## Data supplied

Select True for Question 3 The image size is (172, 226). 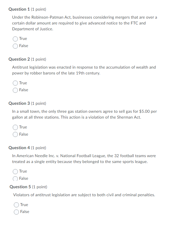pyautogui.click(x=15, y=127)
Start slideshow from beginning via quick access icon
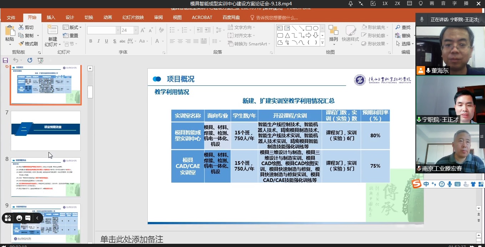The height and width of the screenshot is (247, 485). click(x=40, y=60)
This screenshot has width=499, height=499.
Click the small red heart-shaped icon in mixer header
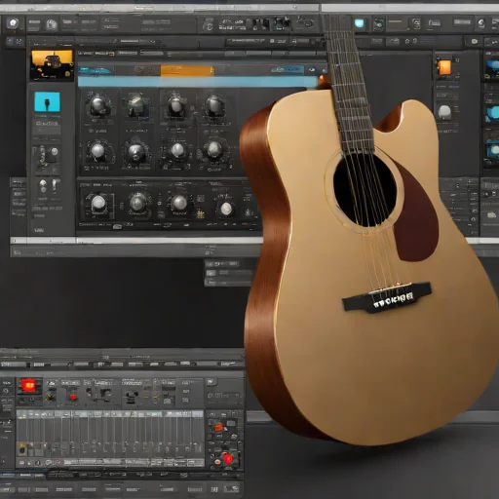click(73, 398)
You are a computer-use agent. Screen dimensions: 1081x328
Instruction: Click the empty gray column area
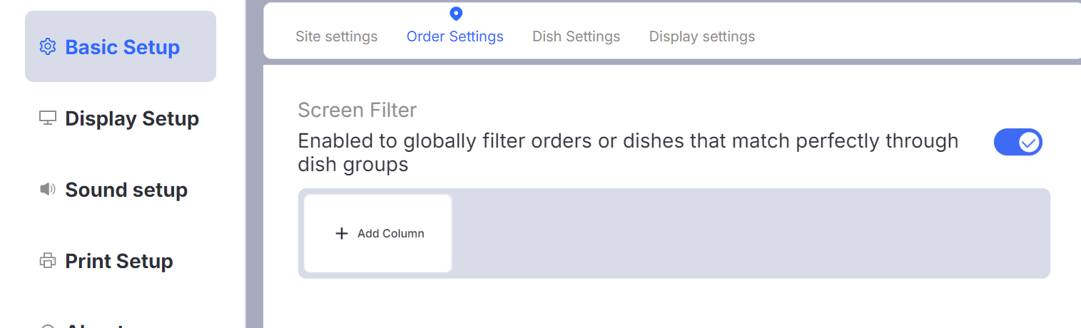[749, 234]
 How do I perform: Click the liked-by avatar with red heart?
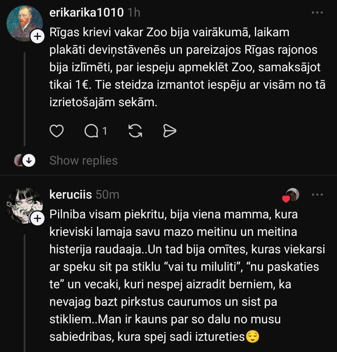click(292, 195)
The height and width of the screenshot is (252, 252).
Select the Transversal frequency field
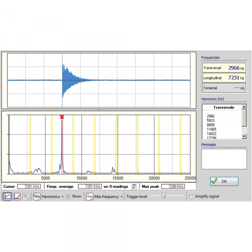[222, 68]
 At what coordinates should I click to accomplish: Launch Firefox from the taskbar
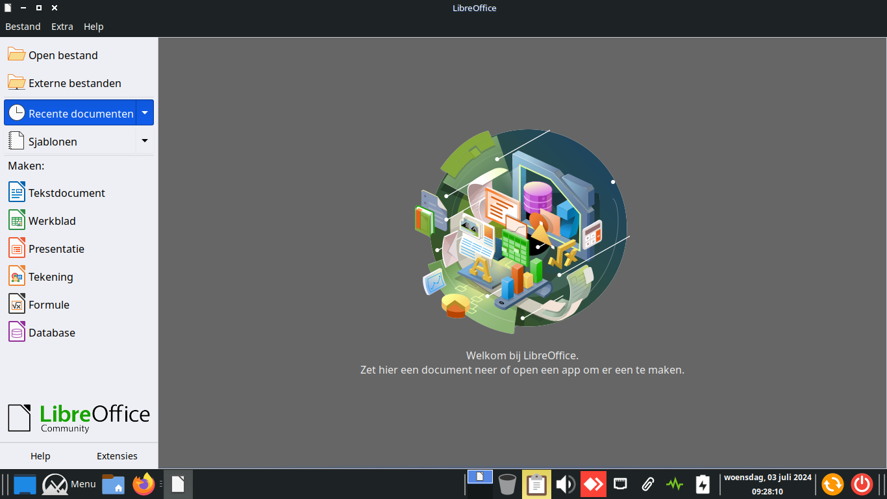[x=144, y=484]
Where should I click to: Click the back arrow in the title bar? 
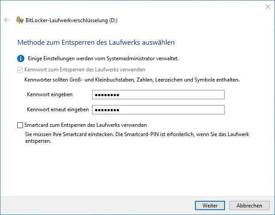pyautogui.click(x=7, y=20)
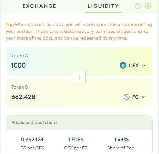Click the CFX token logo icon
The width and height of the screenshot is (159, 154).
coord(123,65)
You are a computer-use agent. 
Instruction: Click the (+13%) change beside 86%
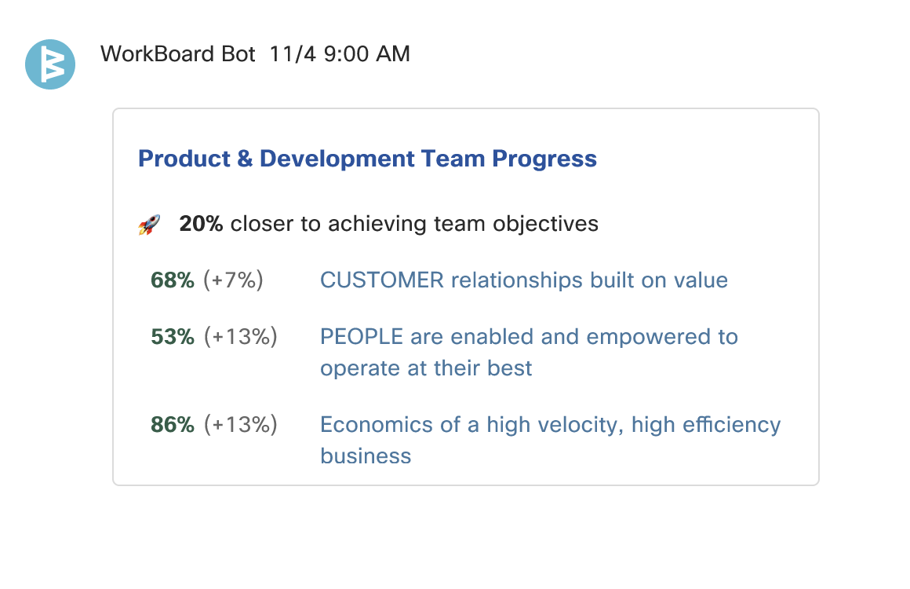tap(240, 425)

## Exercise description
Now repeat exactly the lines from the one with "Click the small" through the end of the listing above, both included, omitting all pictures.

## Task output
Click the small red heart-shaped icon in mixer header
click(73, 398)
You are a computer-use agent. Screen dimensions: 1081x328
Instruction: Click the empty gray column area
[749, 234]
 How do I perform: Click the liked-by avatar with red heart?
click(292, 195)
The height and width of the screenshot is (252, 252).
Select the Transversal frequency field
[222, 68]
 At what coordinates should I click to accomplish: Launch Firefox from the taskbar
[x=144, y=484]
Where should I click to: Click the back arrow in the title bar? 
pyautogui.click(x=7, y=20)
Click the CFX token logo icon
The width and height of the screenshot is (159, 154).
coord(123,65)
You are a computer-use agent. 
Instruction: Click the (+13%) change beside 86%
tap(240, 425)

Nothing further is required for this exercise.